Jess, forgive me, but you are coming out of an RPCNA background. Very few NAPARC churches are going to look exactly like that. I agree that this sounds bad on the surface, but I'd like a little more clarification. For instance, what kind of robes are we talking about? Choir robes, Genevan gowns, or liturgical robes worn by the pastor? What exactly did the stained glass window look like? For instance, if it was just "colors" and not images (like images of Christ), it may not be a violation of the RPW. Plenty of reformed churches have organs, and that certainly doesn't make it Roman Catholic. What do you mean by meditation? For example, do you mean something other than what is spoken of in Psalm 77 and 119? And could you explain what you mean by recitations? Some Reformed churches recite the Lord's Prayer (we do).

I'm not trying to defend this church and I'm not saying you are wrong; I would just like to have a little bit more clarification.


----------



## Philip (Nov 12, 2011)

Marrow Man said:


> And could you explain what you mean by recitations? Some Reformed churches recite the Lord's Prayer (we do).

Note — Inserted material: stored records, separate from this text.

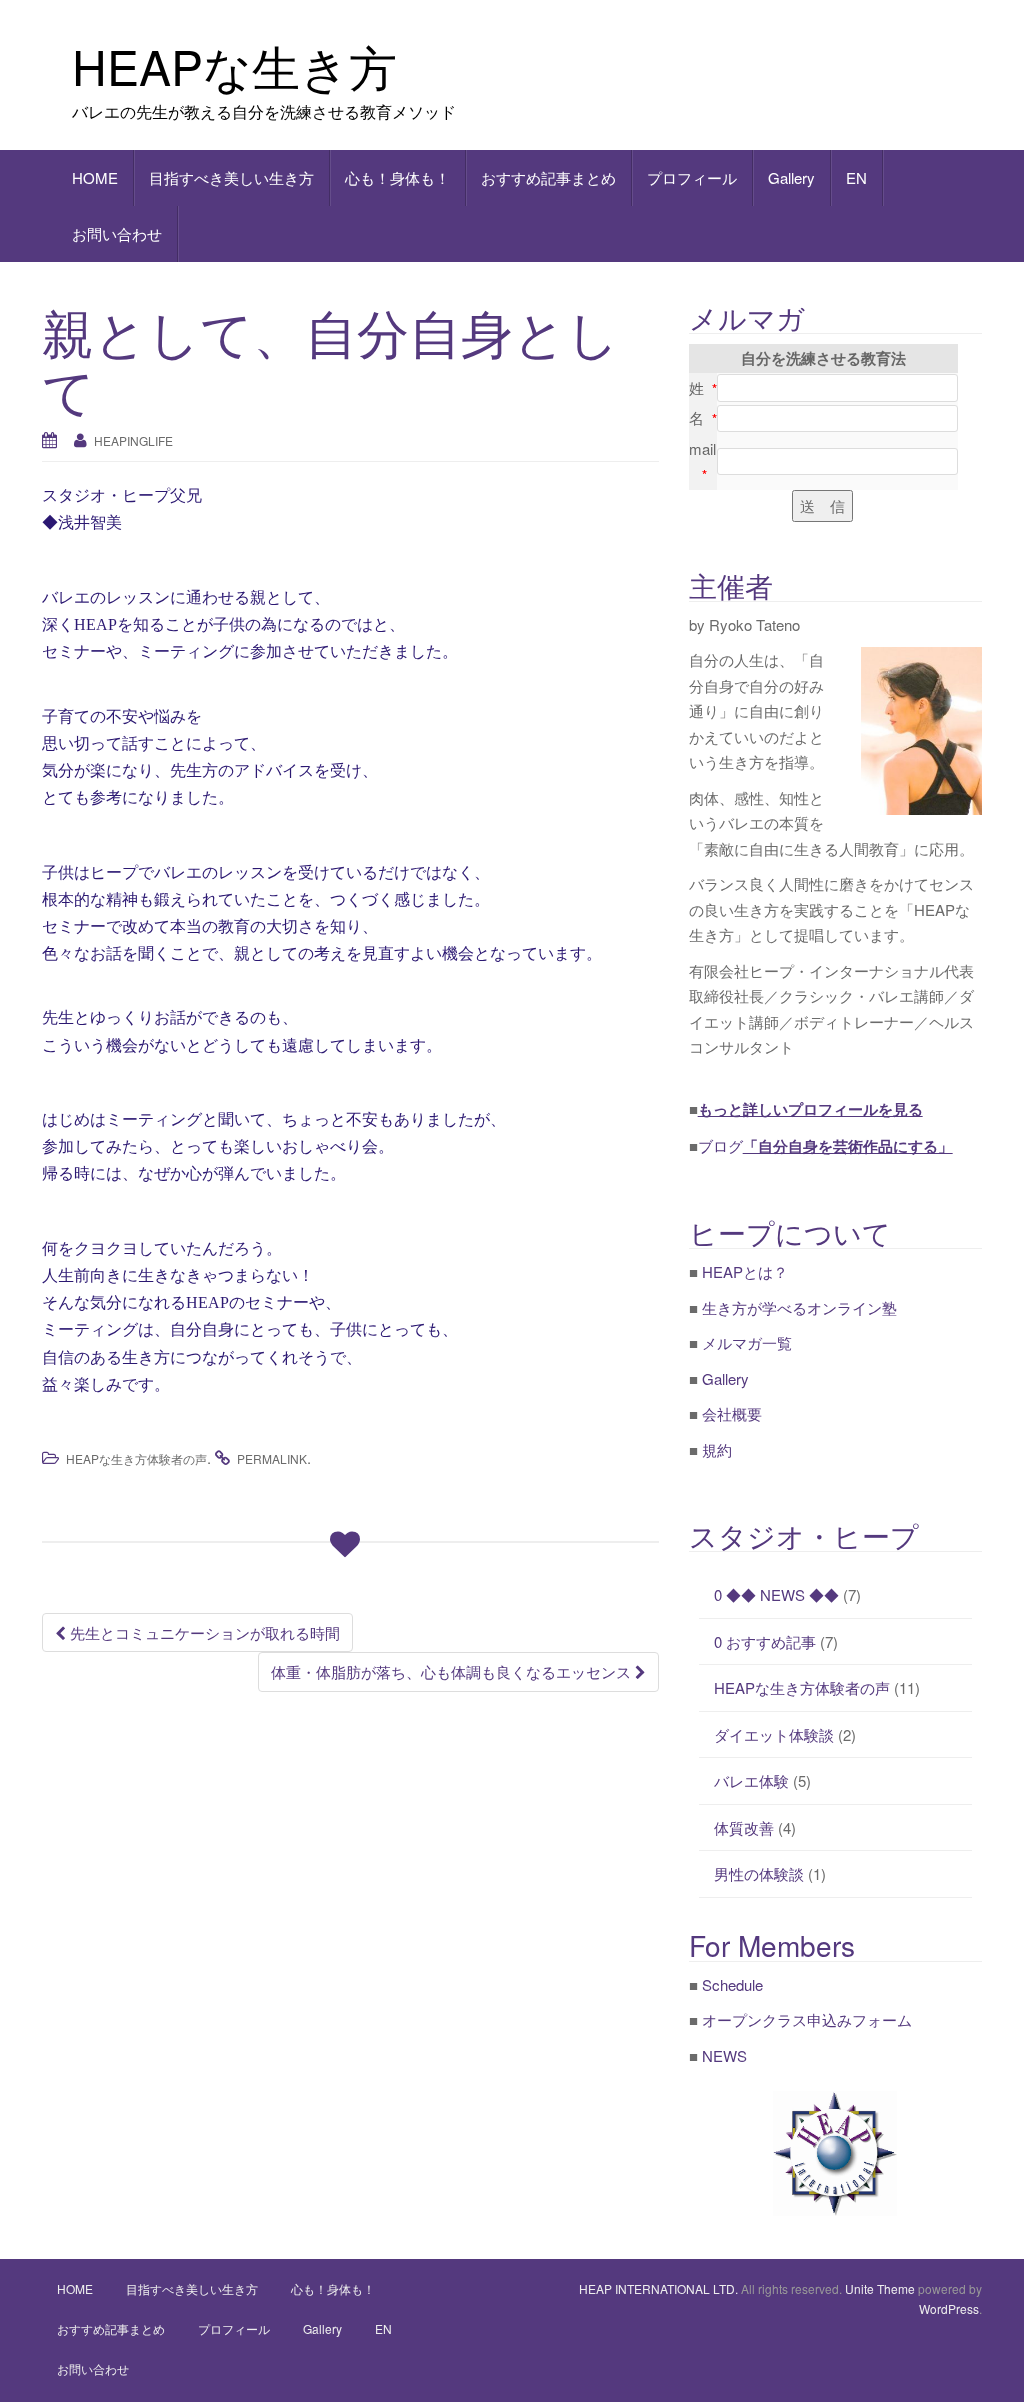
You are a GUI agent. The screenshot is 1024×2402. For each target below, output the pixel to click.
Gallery (791, 177)
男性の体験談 (759, 1873)
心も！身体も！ (397, 177)
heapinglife (133, 440)
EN (856, 177)
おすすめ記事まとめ (548, 177)
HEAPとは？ (745, 1271)
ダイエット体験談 (774, 1734)
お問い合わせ (117, 233)
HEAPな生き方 (234, 65)
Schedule (732, 1984)
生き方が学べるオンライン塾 (799, 1307)
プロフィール (692, 177)
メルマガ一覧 (747, 1342)
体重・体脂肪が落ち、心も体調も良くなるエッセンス (453, 1671)
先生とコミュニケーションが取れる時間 (203, 1632)
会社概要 (732, 1413)
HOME (95, 177)
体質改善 (744, 1827)
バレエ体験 (751, 1780)
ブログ (825, 1145)
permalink (272, 1458)
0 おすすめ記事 (765, 1641)
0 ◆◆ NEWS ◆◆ (776, 1594)
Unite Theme (880, 2288)
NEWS (724, 2055)
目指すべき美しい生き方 (231, 177)
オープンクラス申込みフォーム (807, 2019)
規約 (717, 1449)
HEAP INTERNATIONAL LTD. (658, 2288)
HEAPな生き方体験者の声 (136, 1458)
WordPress (949, 2308)
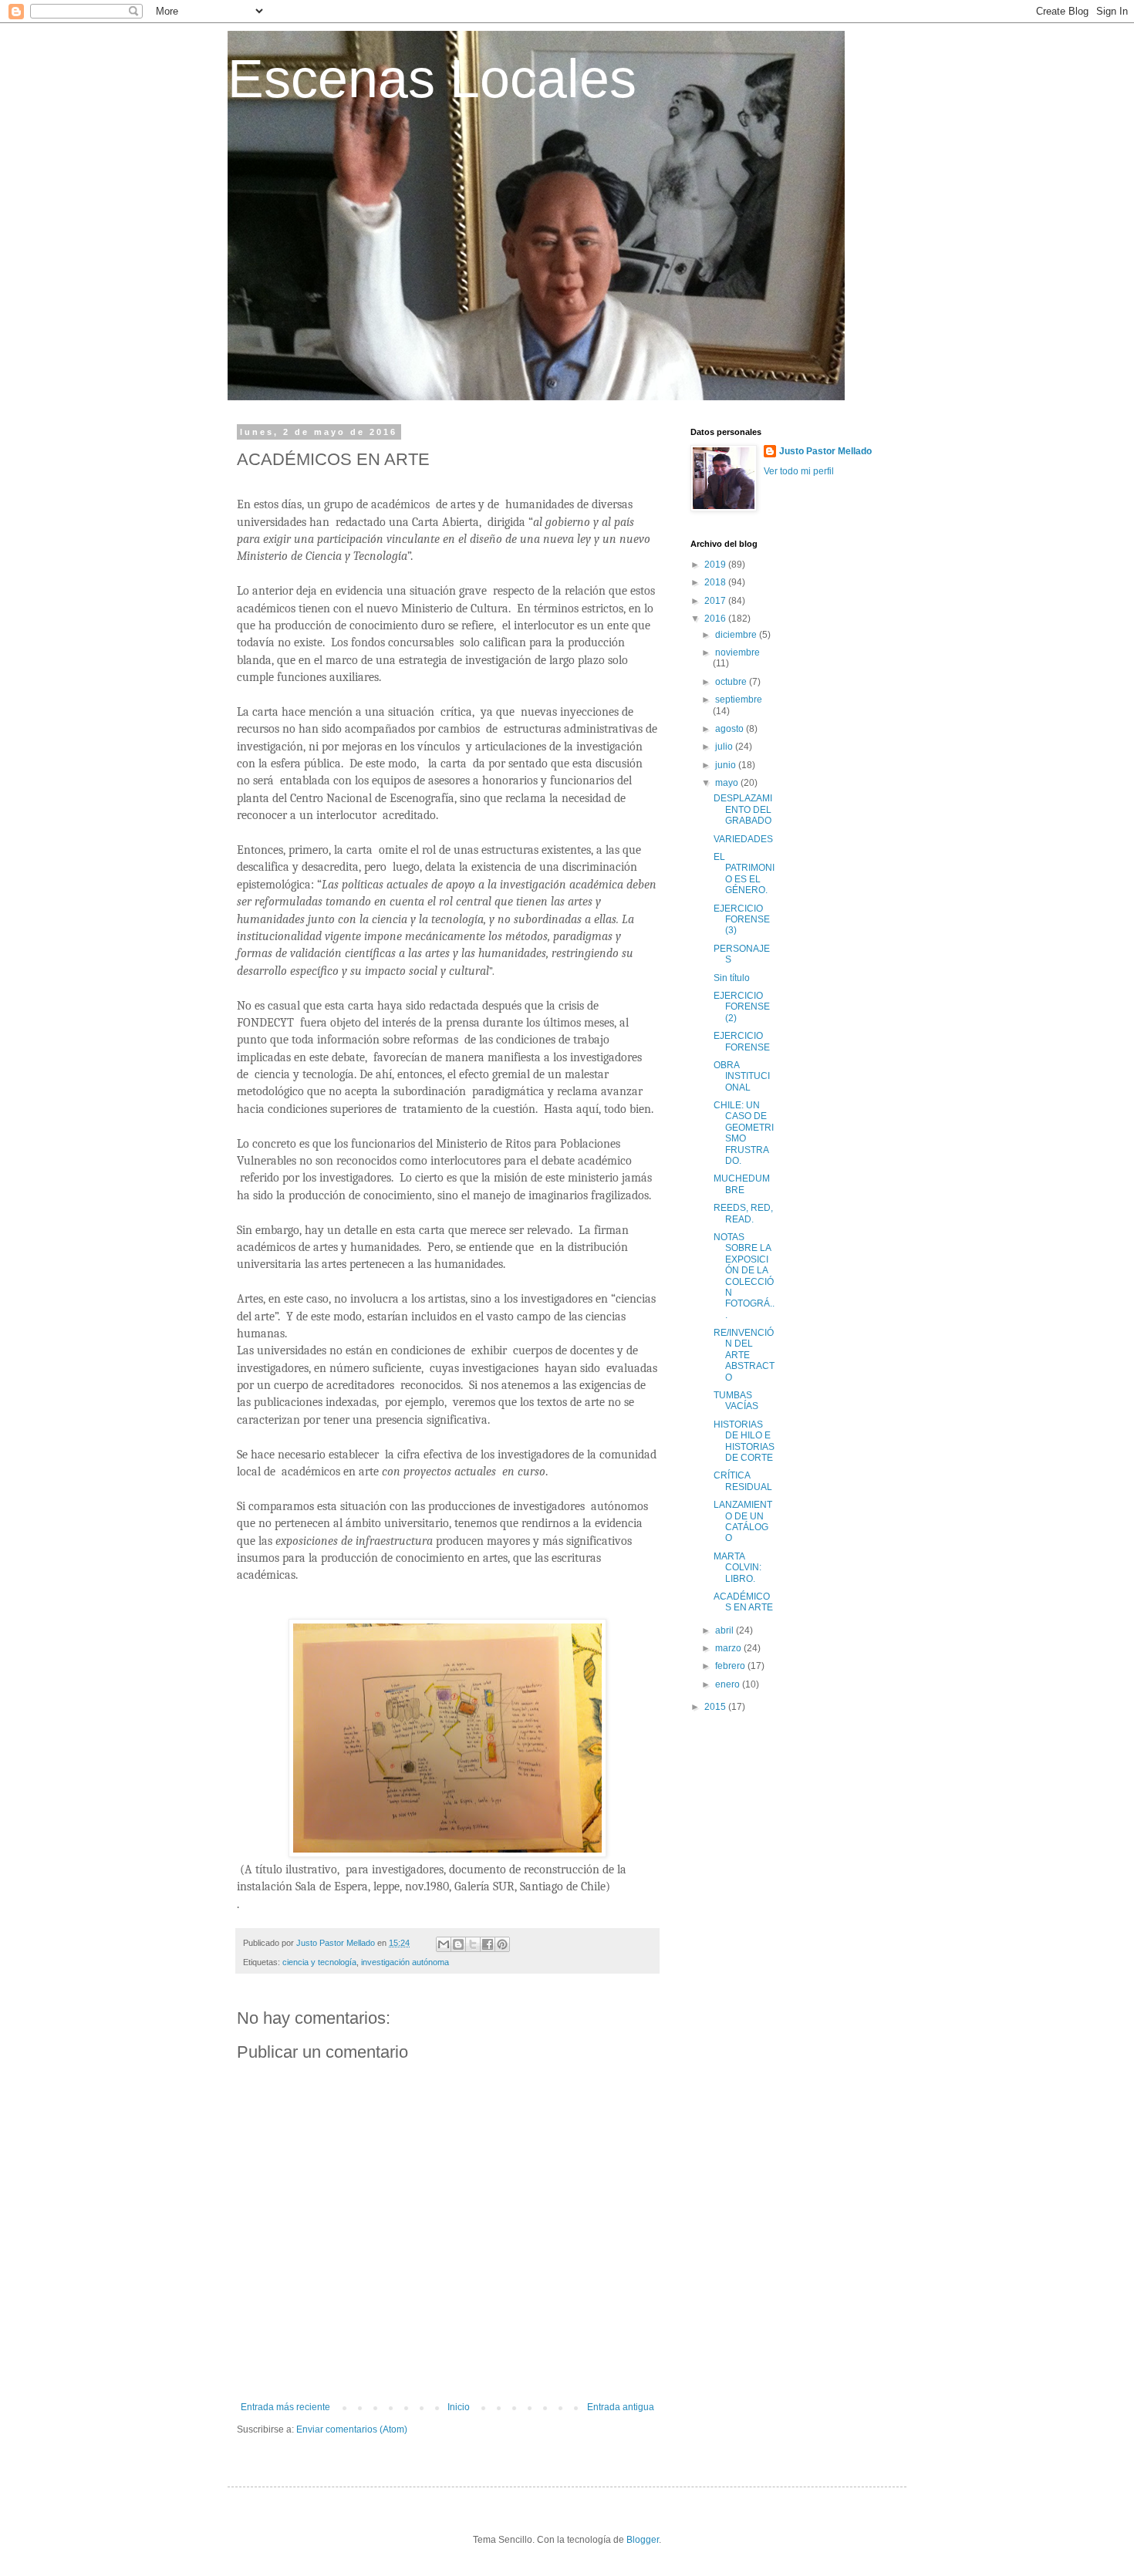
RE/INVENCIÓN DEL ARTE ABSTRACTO (744, 1355)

Not to mention that some (including my current church on Lookout Mountain) have been known to use the Westminster Standards or the creeds.


----------



## Zach (Nov 12, 2011)

P. F. Pugh said:


> Marrow Man said:
> 
> 
> > And could you explain what you mean by recitations? Some Reformed churches recite the Lord's Prayer (we do).
> ...



The OPC Church I have been attending confesses our Reformed faith from the Standards corporately during the evening service.


----------



## Romans922 (Nov 12, 2011)

How sad to recite the Standards during worship. I don't believe the divines intended it for that use, but for Scripture to be used.


----------



## Pilgrim (Nov 12, 2011)

I agree with Tim. 

I have to say that I'm not that familiar with the ARP, but all of these things wouldn't be out of place in many PCA churches. One in my area has liturgical colors and has an advent wreath and candles during that season. It's too small to have a choir or else it wouldn't surprise me in the least if they were to have one if they could. Most of their musical accompaniment is with an acoustic guitar. They only sing hymns and the pastor told me he's never sung a Psalm. Whereas the next closest one (pastored by a GPTS grad) has no choir, no colors but they do have a small organ. They usually sing at least one Psalm from the red Trinity Hymnal.

I have never been to any PCA or OPC church that didn't recite one of the creeds (almost always the Apostle's Creed) and recite the Lord's Prayer.


----------



## Marrow Man (Nov 12, 2011)

Romans922 said:


> How sad to recite the Standards during worship. I don't believe the divines intended it for that use, but for Scripture to be used.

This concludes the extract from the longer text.